無意識だった。あそこでそのまま通り過ぎれば良かった。それでも、何故だか無視してはいけないような気がして、気がついたら僕は少女のもとへ駆け出していた。
「っ、危ない·····!」
「っえ、!?きゃあっ!」
その瞬間、僕らは突然光に包まれた。
■▫□▪■▫□▪■▫□▪■
「っ、あれ····、ここは····」
「良かった····!目が覚めましたか!?」
どうやら気を失っていたらしく、目が覚めるとそこは見たこともない場所だった。隣でホッとしたように胸を撫で下ろしているのは、ついさっき僕が助けた少女だった。
「君は、さっきの····」
「先程は危ない所を助けていただき、本当にありがとうございました!」
「いーえ、君に怪我がないみたいで良かった。····それにしてもここは?」
「それが、私もさっき気がついたばかりでここが何処なのか把握出来ていないんです。」
辺りを見渡すと、どこか中世のような造りの建物でお城のような豪奢さだった。窓も扉も何もなく、どうやってここに連れて来られたのか分からない。
「·····兎に角、ここから出る事を考えよう。」
「そ、そうですね!早く家に帰「あっれ~?ね~ね~、セイジョサマって二人もいんのぉ?」」
僕たち以外の声が聞こえ振り返ると、見るからに異国の装いをした男女が扉を出現させて入ってきた。

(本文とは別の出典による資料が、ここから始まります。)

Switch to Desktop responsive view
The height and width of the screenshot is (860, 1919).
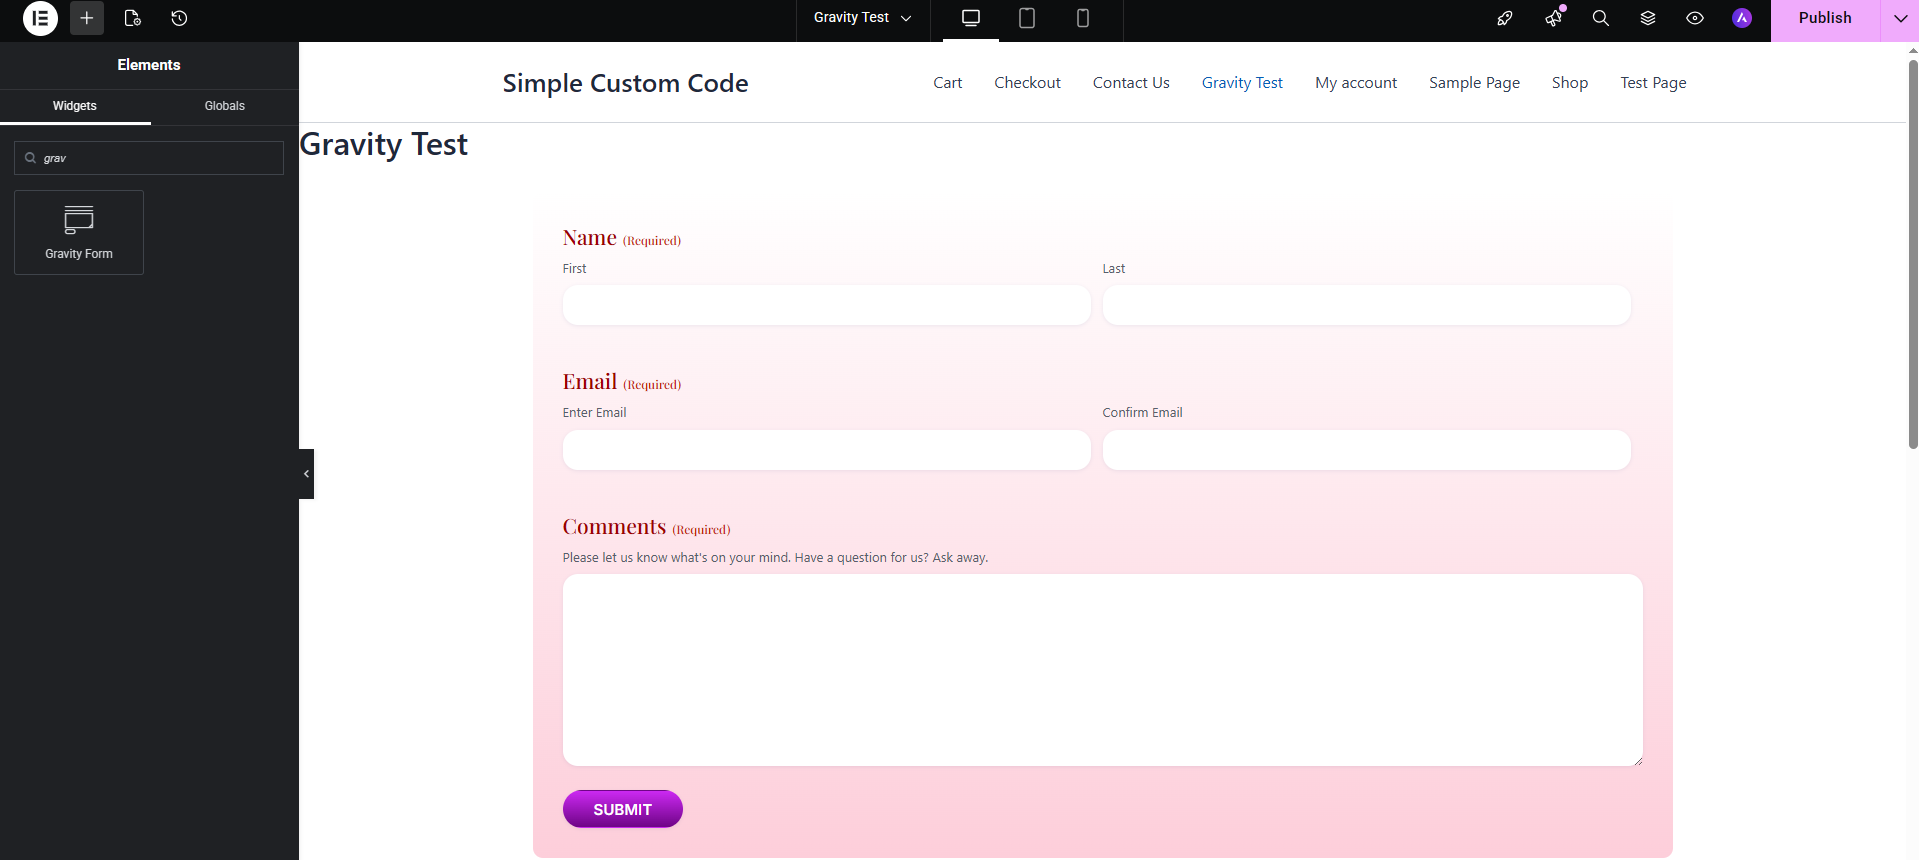[970, 18]
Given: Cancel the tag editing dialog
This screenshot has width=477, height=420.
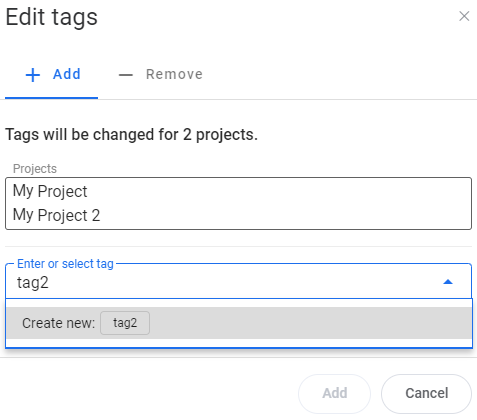Looking at the screenshot, I should pos(426,393).
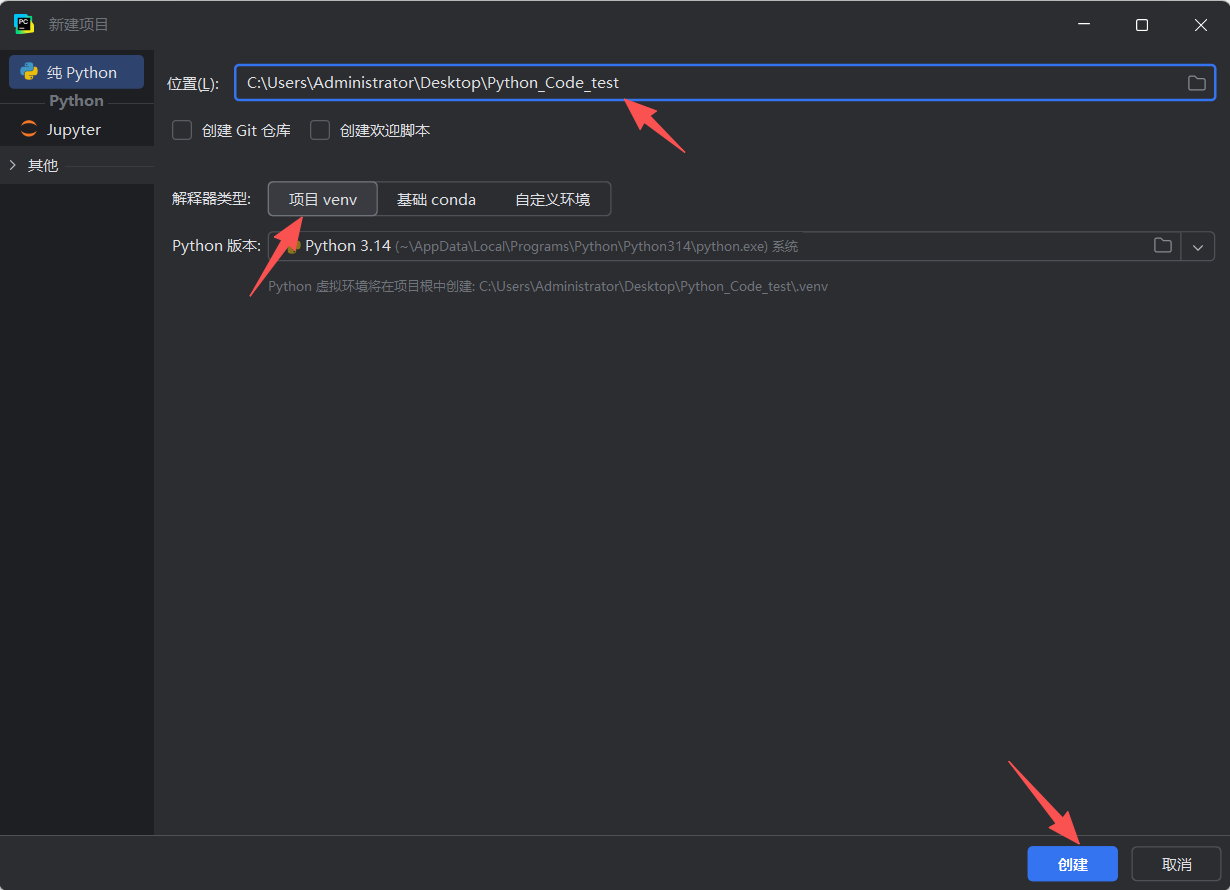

「そんな訳ないだろう。伝説によれば聖女様はその身に莫大な聖力を宿し、我らを救って下さる美しき女性だ。そちらの少女ならまだしも間違っても、こんなちんちくりんな男の事ではない。」
「じゃああの男は誰なのよ。····まさか、侵入者?」
「窓もないもないこの空間に侵入出来る訳ねーだろうよ。大方、巻き込まれて一緒に召還されちまったっつー事じゃねぇの?」
「え、僕サラッと貶された?」
「とゆーか、誰·····?」
僕らの呟きに反応した(先程僕をちんちくりんと宣った)眼鏡のインテリそうな男が近づいてきた。
「このような形でお呼びしたこと、誠に申し訳なく思います。しかし、この世界には貴女様のお力が必要なのです。どうか我らを救っては下さいませんか?『聖女様』」
「えっ?せ、聖女って····私ですか!?」
驚く彼女に、インテリ眼鏡の肩に腕を回したちゃらんぽらんな雰囲気漂う天パの男が答える。

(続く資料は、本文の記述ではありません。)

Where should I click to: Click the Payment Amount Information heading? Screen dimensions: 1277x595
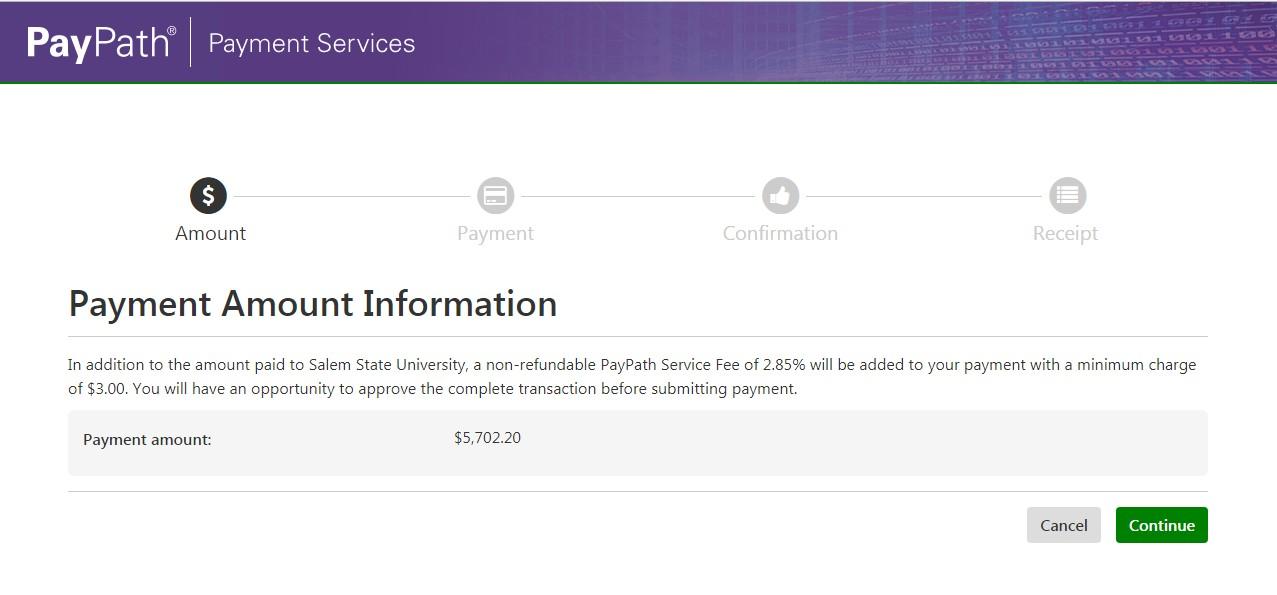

「うんうん、そ~だよぉ!君はオレちゃん達を救う救世主。偉大なる女神·イヴェリアナ様のお力を宿した君にしか出来ない事なんだぁ。」
「今やアタシたちの国は浄化を行わなければいけないほど腐りきってしまっているの。」
「要するに、浄化するには聖女様のお力が必要って事だ。」
「うえぇ·····、そ、そんな事言われても·····」
「ね~、それにしてもさぁ····」
天パ男が僕の方をチラと見る。一瞬だけ交わった瞳は何を考えているのか分からない。
「アイツ、ど~すんのぉ?········殺しちゃう?」
「っひ········っ」
ぶわり、と彼らから殺気を感じ、体の毛穴という毛穴から冷汗が流れ出る。友人からは底なしの鈍感鈍男と名高い僕でも分かる程の殺気。今一歩でも動けば、彼らの内の誰かが一瞬にして僕を殺すだろう。見るからに屈強そうな彼らだ。大して体を鍛えていないヒョロヒョロの僕一人殺すなど造作もないだろう。

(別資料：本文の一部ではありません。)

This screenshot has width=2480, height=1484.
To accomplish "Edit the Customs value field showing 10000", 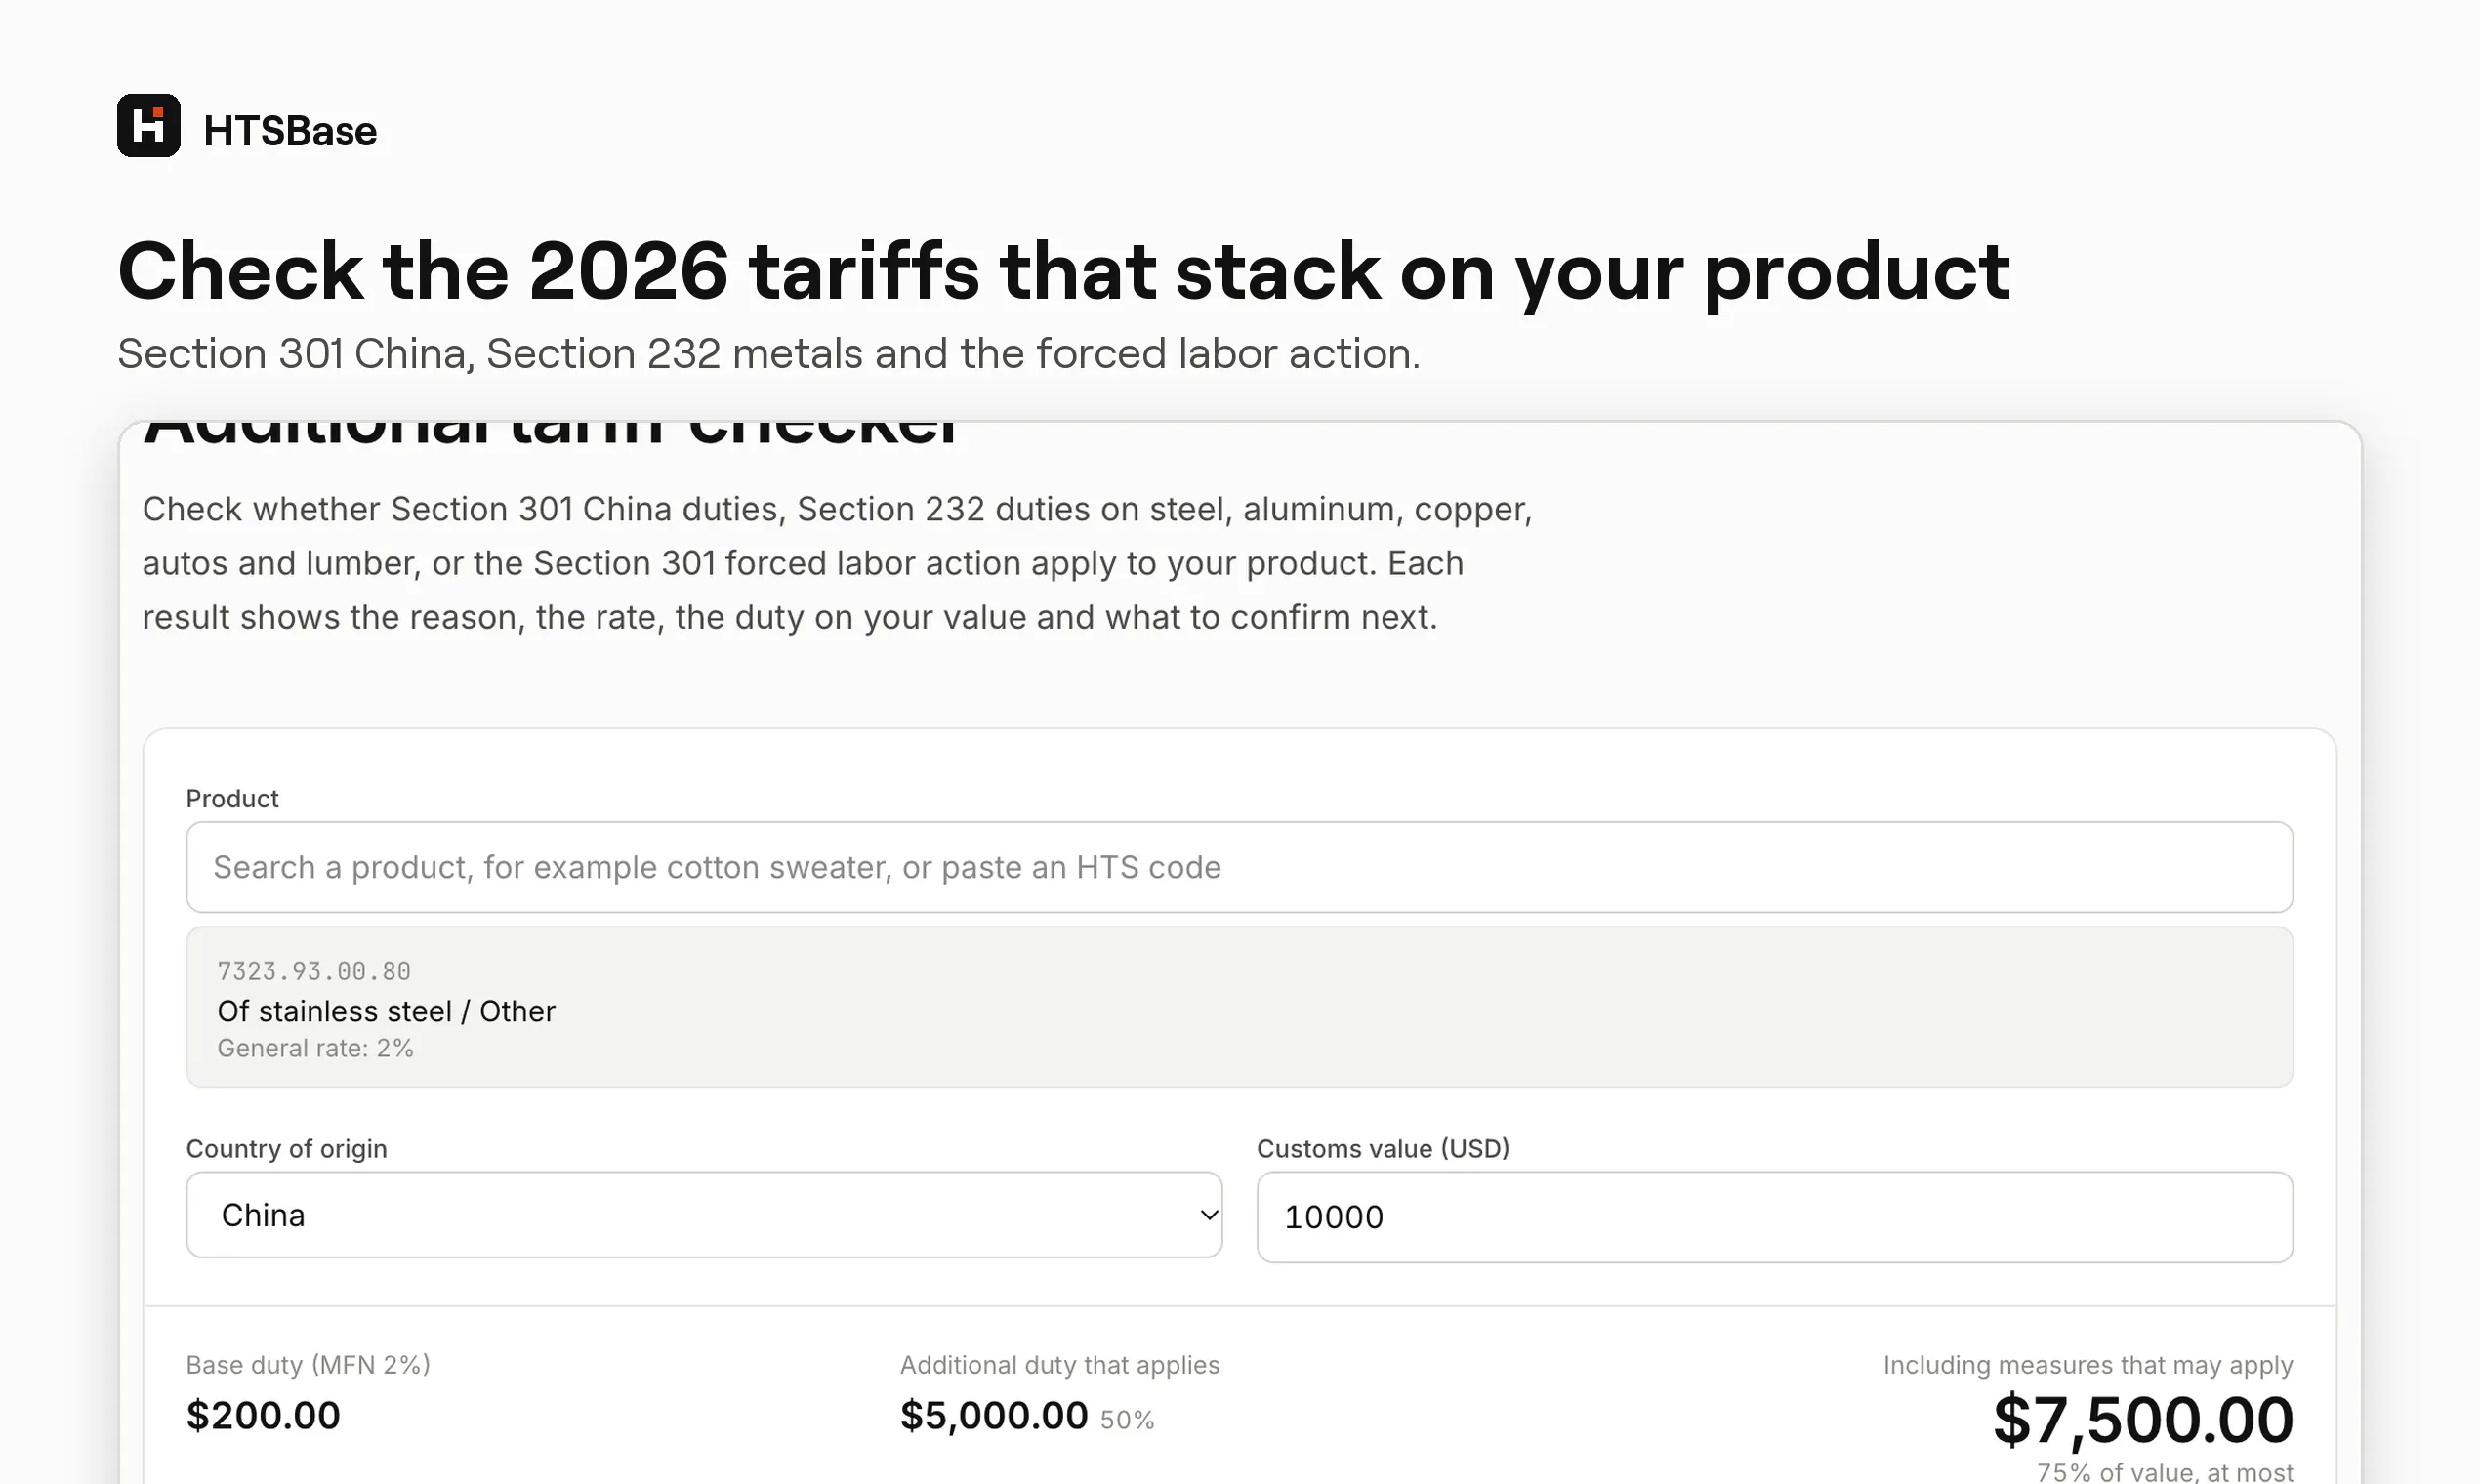I will 1774,1217.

「そうよねぇ····、仮に巻き込まれてしまったのだとしても、今聖女様が公になると困るのよね。」
「コイツを処分せず逃したとして、もし何か事件に遭って聖女の事をバラさないとは言い切れねぇ。」
「コチラの都合に巻き込んで申し訳ないとは思うが·····、まぁ運が悪かったとしか言いようがないな。」
「そ、んな·····」
そんな事ってあるだろうか。少女を助けたらいきなり異世界へ飛ばされて、挙げ句の果てに口封じの為に殺される?·····最悪だ。